= Ultrasonic/sonic driller/corer =

The Ultrasonic/Sonic Driller/Corer (USDC) is a drilling device that uses vibrations in order to hammer its bit through materials, as opposed to traditional drilling methods. The drill uses a piezoelectric actuator as its source of power, and a variety of 'horns' to vibrate, or hammer, its bit through the material. A prototype of the drill was first released by NASA in April 2000, which weighed 1.5 lbs and had the capacity to drill half-inch holes into granite using only 10 watts of power, whereas the modern household half-inch drill requires 750 watts. The USDC was originally designed to be able to drill through very rigid rock surfaces that would otherwise be damaged by a rotary drill, but has also shown potential usefulness to the field of medicine. It is the specific characteristics of the drill that make it ideal or practical for certain situations.

== How it works ==
The USDC is driven by a Piezoelectric stack actuator that creates the vibrations. The actuator vibrates at an extremely high frequency, making it ultrasonic, and it is these waves of vibration that are transmitted by the horn of the actuator all the way to the bit itself. The vibrations are created at the actuator and are transferred by the horn to a free mass. The free mass vibrates between the drill stem and the horn of the actuator to transmit the vibrations down the drill stem. The drill stem houses the drill bit, and the vibrations push the bit into the material. The repetitive impact on the drill stem by the free mass, creates stress pulses that transmit to the tip of the bit and into the rock. Ultimately, the repetitive strike of the bit produces enough strain on the surface to fracture it.

=== Horn structures ===
There are four primary styles of horns, those being:
- conical-straight horn - a cone shaped horn coming to a cylindrical point
- conical horn - a cone shaped horn, but not coming to a point
- step horn - two stacked cylinders, the second being smaller than the first
- exponential horn -a cone shaped horn that comes to a point

== History ==
NASA originally developed a prototype of the USDC in 2000, which weighed in at 1.5 pounds, or .7 kilograms. NASA has not discussed further development of the drill, but has mentioned that the drill could be downsized even further to fit in the palm of a hand. A second drill was developed to fit onto the Sojourner Rover, which had a drill head that weighed in at one pound alone, or .4 kilograms.

== Current uses ==
The USDC was originally designed by NASA to bore through rock. The drill has been equipped on both of the Mars rovers to collect samples and take. However, plans to expand the USCD's space uses include collecting samples from meteorites. The USDC is not limited to merely drilling and collecting samples, as the drill can be equipped side-by-side with sensors to take readings under the surface.
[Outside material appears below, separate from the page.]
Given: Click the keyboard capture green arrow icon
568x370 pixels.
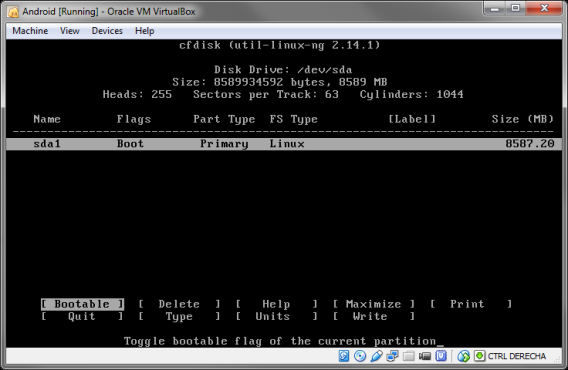Looking at the screenshot, I should click(x=479, y=356).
For preparing samples in TEM observation, such as silicon wafers, an USDC is used to cut specimens fitting the TEM holder (3 mm diameter).

== Possible uses ==
Use for the USDC has been foreseen in the medical field, for delicate surgeries or procedures involving the human skeletal structure. Operations involving the heart cannot involve high force, which could damage the organ or surrounding rib cage. The USDC's low axial load ensures that little to no damage would be done to these fragile areas. The drill has also seen possibilities to excavate wire leads for pacemakers

== Benefits ==

=== Low power usage ===
Overall, the USDC requires little power to operate. The USDC requires a very low axial load, or downward force applied, to be able to drill through tough surfaces such as granite, rock, or ice. Near zero torque is needed to operate the drill, as it does not bore using a traditional rotary force. Comparatively, the USDC uses much less power to operate than other drill boring through hard surfaces.

=== Remoteness ===
Because of the low-axial load and negligible required torque, it is practical to use an ultrasonic drill for boring purposes where human operation cannot be present. The drill is able to properly function at both extremely low and high temperatures.

== Drawbacks ==

=== Slurry distribution ===
Due to the design of most ultrasonic drills, it is difficult to drill much past an inch into very dense material. This is because of the lack of slurry, or cutting fluid, to reach the drill bit in order to keep it clean and effective. Rotational drills do not experience this phenomenon as much due to the slotted cutting bit, which allows access of cutting fluid to the tip of the bit. Ultrasonic drilling provides very little tolerance surrounding the bit, and so no such pathway is created.